Designing AI APIs your team can actually use
Rate limits, idempotency, streaming — the API patterns that save you later.
AI endpoints have special shapes — streaming, long latency, non-determinism. Most mistakes come from designing them like normal REST endpoints. Here's what to do differently.
Request shape: think in jobs, not calls
A short "complete this text" call fits REST fine. Anything longer (research, multi-step, agent work) should be modeled as a job, not a single request:
- POST /jobs → returns {id, status}. Kicks off the work.
- GET /jobs/{id} → returns current status / partial output.
- GET /jobs/{id}/stream → server-sent events for live updates.
- DELETE /jobs/{id} → cancels an in-progress job.
This scales better: clients can come and go, jobs survive disconnects, retries are deterministic by job ID.
Streaming: first tokens matter most
For interactive use, start streaming within 500ms. That's the perceived-responsiveness threshold.
Practical tactics:
- Get the request acknowledged fast, even before the model starts generating.
- Send periodic "still working" markers during long gaps (tool calls, retrieval).
- When the stream ends, send a final structured event with aggregate info (total tokens, cost, time).
Idempotency and retries
Every AI endpoint needs an idempotency key:
- Client generates a UUID for each logical request.
- Sends it in an
Idempotency-Keyheader. - Server deduplicates if it sees the same key within N minutes.

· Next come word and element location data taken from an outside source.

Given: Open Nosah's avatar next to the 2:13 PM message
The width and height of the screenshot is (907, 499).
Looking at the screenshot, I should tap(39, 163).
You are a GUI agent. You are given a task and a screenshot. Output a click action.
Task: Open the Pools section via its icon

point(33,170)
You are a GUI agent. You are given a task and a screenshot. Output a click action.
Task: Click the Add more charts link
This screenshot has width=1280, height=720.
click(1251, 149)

Without this, retries on timeouts cause duplicate work — duplicate cost, duplicate side effects.
Timeouts and cancellation
AI calls can take anywhere from 300ms to 5 minutes. Pick reasonable tiers:
- Simple endpoints (classification, extraction): 15s timeout.
- Generative endpoints: 60s with streaming, longer without.

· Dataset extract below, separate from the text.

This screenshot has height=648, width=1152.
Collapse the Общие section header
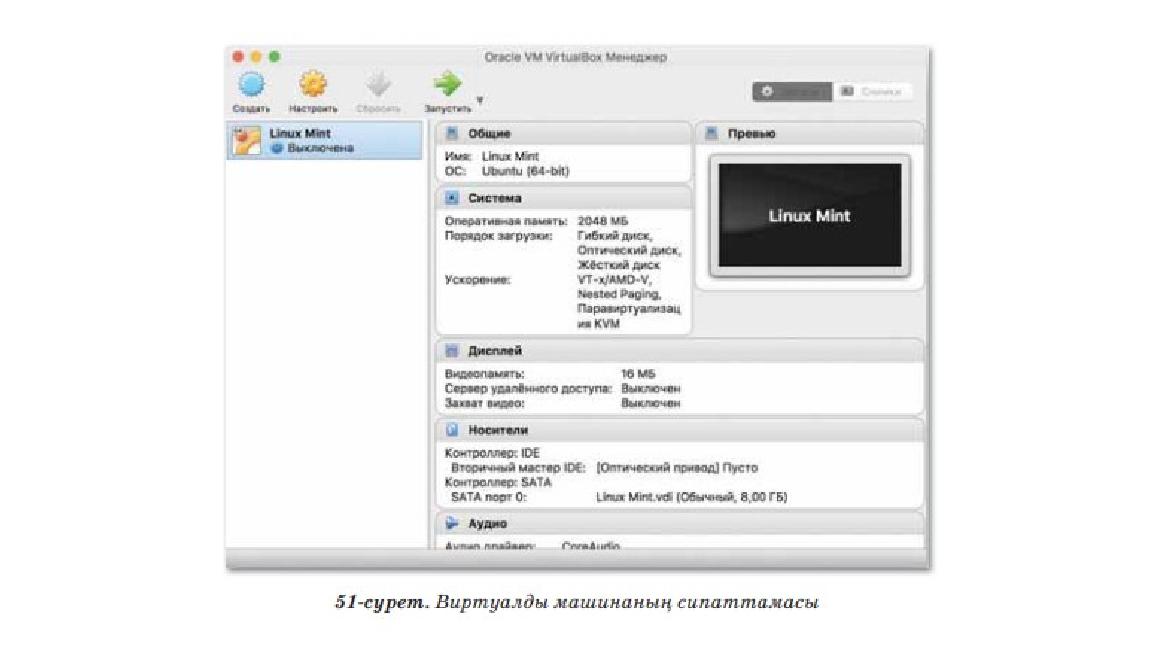point(564,133)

- Agent endpoints: job pattern, no HTTP timeout.
And wire cancellation through:
- Client closes connection → server aborts inference.
- Client calls DELETE /jobs/{id} → worker process stops.
Orphaned inference calls are a real cost leak.
Rate limits, cost limits, concurrency limits
Three different things, all needed:
- Rate limit: requests per time window. Protects against abuse.
- Cost limit: dollar cap per user per day. Protects against bugs and loops.
- Concurrency limit: max parallel requests per user. Protects you from being overwhelmed.
Each has appropriate default; each should be tunable per user or per tier.
Error model
AI endpoints fail in more ways than CRUD endpoints:
- Provider is down.
- Provider is up but slow.
- Model output didn't match schema.
- Content filter triggered.
- Rate limit from the provider.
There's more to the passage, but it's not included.